BEGIN DATASET EXCERPTS

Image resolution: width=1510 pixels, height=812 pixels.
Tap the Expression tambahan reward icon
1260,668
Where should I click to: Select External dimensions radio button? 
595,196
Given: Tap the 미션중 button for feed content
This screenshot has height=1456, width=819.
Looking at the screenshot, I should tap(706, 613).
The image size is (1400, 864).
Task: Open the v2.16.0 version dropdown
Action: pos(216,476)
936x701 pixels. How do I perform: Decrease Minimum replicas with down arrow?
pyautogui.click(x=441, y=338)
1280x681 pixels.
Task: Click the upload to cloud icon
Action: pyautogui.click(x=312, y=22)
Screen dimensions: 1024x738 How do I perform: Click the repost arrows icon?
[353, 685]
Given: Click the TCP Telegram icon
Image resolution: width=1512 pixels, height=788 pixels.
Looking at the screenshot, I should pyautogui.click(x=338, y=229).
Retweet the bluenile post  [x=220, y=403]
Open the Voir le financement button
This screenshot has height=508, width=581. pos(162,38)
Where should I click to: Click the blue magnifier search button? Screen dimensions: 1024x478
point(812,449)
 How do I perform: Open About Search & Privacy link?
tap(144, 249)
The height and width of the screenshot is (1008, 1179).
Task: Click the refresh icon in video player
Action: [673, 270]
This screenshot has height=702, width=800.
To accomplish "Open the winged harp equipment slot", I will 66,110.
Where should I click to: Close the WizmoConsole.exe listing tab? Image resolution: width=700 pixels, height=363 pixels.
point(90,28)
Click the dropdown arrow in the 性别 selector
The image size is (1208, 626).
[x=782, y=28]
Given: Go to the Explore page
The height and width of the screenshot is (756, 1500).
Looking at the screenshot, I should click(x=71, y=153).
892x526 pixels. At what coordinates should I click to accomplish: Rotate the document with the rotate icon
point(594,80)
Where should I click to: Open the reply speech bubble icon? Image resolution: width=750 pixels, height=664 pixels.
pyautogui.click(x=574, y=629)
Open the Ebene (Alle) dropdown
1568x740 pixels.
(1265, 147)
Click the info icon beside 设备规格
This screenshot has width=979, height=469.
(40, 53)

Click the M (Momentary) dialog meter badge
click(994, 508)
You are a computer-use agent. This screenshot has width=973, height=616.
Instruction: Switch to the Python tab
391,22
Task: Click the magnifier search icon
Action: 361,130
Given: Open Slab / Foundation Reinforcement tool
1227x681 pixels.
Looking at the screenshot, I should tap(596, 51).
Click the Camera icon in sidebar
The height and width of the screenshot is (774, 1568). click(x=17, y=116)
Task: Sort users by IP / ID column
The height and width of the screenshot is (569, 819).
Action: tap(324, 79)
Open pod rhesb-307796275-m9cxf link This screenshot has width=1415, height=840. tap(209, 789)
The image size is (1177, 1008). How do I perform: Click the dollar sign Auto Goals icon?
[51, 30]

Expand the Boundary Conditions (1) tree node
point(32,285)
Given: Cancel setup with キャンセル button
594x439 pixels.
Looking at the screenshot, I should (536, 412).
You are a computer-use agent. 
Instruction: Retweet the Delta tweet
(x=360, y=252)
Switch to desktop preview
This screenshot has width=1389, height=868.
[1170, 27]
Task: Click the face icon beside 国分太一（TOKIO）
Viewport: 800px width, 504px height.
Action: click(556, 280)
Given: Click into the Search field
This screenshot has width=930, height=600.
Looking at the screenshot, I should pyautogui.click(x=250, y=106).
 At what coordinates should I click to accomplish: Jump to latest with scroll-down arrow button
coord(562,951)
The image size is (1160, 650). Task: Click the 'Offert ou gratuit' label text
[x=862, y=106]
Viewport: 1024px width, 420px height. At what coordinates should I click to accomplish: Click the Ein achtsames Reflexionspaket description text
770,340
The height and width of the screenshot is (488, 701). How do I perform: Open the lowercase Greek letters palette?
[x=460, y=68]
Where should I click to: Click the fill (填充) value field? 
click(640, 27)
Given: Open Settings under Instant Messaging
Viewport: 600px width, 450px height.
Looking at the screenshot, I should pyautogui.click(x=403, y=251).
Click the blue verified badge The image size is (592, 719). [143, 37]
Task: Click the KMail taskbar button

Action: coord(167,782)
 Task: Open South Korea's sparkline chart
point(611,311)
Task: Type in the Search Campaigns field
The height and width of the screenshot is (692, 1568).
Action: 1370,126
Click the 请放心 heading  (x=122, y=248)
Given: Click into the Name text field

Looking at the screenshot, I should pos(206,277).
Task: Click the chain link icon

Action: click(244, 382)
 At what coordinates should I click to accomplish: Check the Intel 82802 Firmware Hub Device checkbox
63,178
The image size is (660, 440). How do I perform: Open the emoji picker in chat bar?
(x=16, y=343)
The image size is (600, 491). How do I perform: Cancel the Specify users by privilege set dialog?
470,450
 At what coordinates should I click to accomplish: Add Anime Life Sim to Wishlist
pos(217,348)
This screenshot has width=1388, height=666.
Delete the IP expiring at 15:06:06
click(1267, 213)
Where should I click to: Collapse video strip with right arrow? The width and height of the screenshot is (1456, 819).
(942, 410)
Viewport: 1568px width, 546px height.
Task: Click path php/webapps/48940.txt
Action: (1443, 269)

END DATASET EXCERPTS

* DESCRIPTION OF THE TASK
For this exercise, reproduce exactly each line from the one containing "Viewport: 1024px width, 420px" through the last line of the data, and no others.

* ANSWER SPACE
Viewport: 1024px width, 420px height. At what coordinates should I click to accomplish: Click the Ein achtsames Reflexionspaket description text
770,340
The height and width of the screenshot is (488, 701). How do I perform: Open the lowercase Greek letters palette?
[x=460, y=68]
Where should I click to: Click the fill (填充) value field? 
click(640, 27)
Given: Open Settings under Instant Messaging
Viewport: 600px width, 450px height.
Looking at the screenshot, I should pyautogui.click(x=403, y=251).
Click the blue verified badge The image size is (592, 719). [143, 37]
Task: Click the KMail taskbar button

Action: coord(167,782)
 Task: Open South Korea's sparkline chart
point(611,311)
Task: Type in the Search Campaigns field
The height and width of the screenshot is (692, 1568).
Action: 1370,126
Click the 请放心 heading  (x=122, y=248)
Given: Click into the Name text field

Looking at the screenshot, I should pos(206,277).
Task: Click the chain link icon

Action: click(244, 382)
 At what coordinates should I click to accomplish: Check the Intel 82802 Firmware Hub Device checkbox
63,178
The image size is (660, 440). How do I perform: Open the emoji picker in chat bar?
(x=16, y=343)
The image size is (600, 491). How do I perform: Cancel the Specify users by privilege set dialog?
470,450
 At what coordinates should I click to accomplish: Add Anime Life Sim to Wishlist
pos(217,348)
This screenshot has width=1388, height=666.
Delete the IP expiring at 15:06:06
click(1267, 213)
Where should I click to: Collapse video strip with right arrow? The width and height of the screenshot is (1456, 819).
(942, 410)
Viewport: 1568px width, 546px height.
Task: Click path php/webapps/48940.txt
Action: (1443, 269)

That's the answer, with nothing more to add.